Solution to Exercise

A solution is to the hole-digging exercise is as follows:

def dig(workerName, holeID, lock):
    lock.acquire()
    print "Hiddy-ho!  I'm worker", workerName, "and today I have to dig hole", holeID
    lock.release()

def assignDiggers():
    lock = Lock()
    workerNames = ["A", "B", "C", "D", "E", "F", "G", "H", "I", "J"]

    for holeID in range(len(workerNames)):
        Process(target=dig, args=(workerNames[holeID], holeID, lock)).start()
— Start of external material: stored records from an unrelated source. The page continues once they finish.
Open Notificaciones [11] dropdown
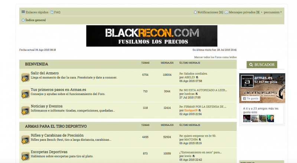Viewport: 297px width, 163px height. coord(210,12)
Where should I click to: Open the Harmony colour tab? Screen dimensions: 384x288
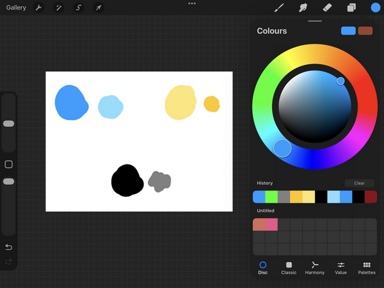pyautogui.click(x=314, y=268)
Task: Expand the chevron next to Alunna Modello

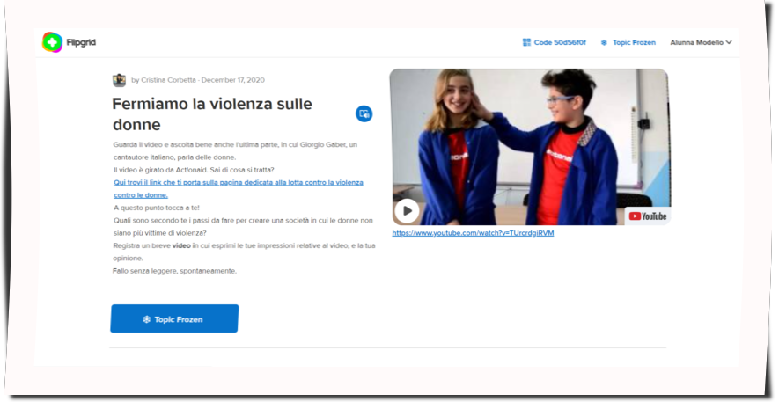Action: pyautogui.click(x=729, y=42)
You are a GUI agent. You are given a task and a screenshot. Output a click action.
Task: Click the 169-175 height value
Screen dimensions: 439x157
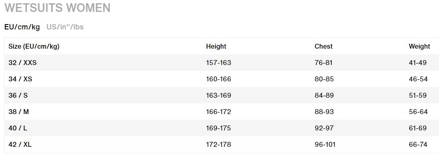click(219, 128)
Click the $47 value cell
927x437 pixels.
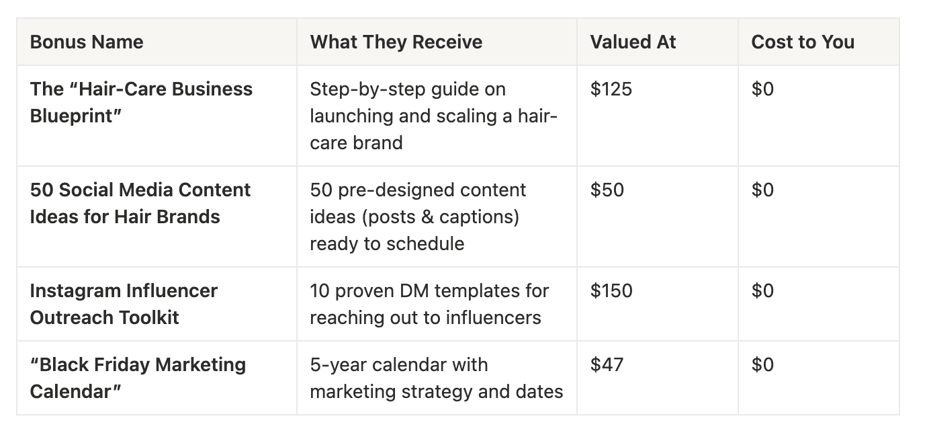click(x=607, y=365)
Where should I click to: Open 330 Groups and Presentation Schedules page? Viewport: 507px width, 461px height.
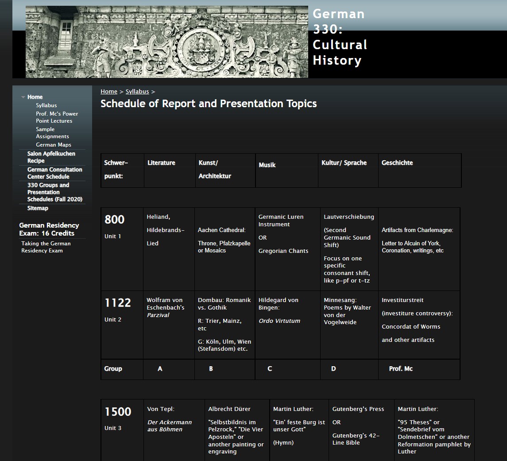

The assignDiggers function creates a single Lock object and a list of the worker names. A process is started for each worker, passing the appropriate name, assigned hole, and the lock. Each worker attempts to acquire the lock, and is only allowed to print once that acquisition succeeds. After printing, the worker releases the lock so that another worker may print.

This exercise is also a good demonstration of the strengths and limitations of different approaches to looping. The solution shown above uses what can be referred to as a “loop-by-index” approach, in which the holeID index is the loop variable. An alternative would be a “loop-by-element” (for-each loop) approach, like this:

... # Other code as before
for workerName in workerNames:
    Process(target=dig, args=(workerName, workerNames.index(workerName), lock)).start()

The loop-by-element approach, however, is not as effective, because the worker-Names.index(workerName) requires a fair amount of extra work to execute. While the actual execution time will be nearly instantaneous in both approaches for a small list, it is nevertheless a good idea to reiterate the general principle of using the right programming constructs for maximum efficiency. You don’t want to fall into the trap of using a less efficient choice on a larger list of data in some other circumstance, or in a circumstance where you might execute such a loop over and over many times, where the time used will add up.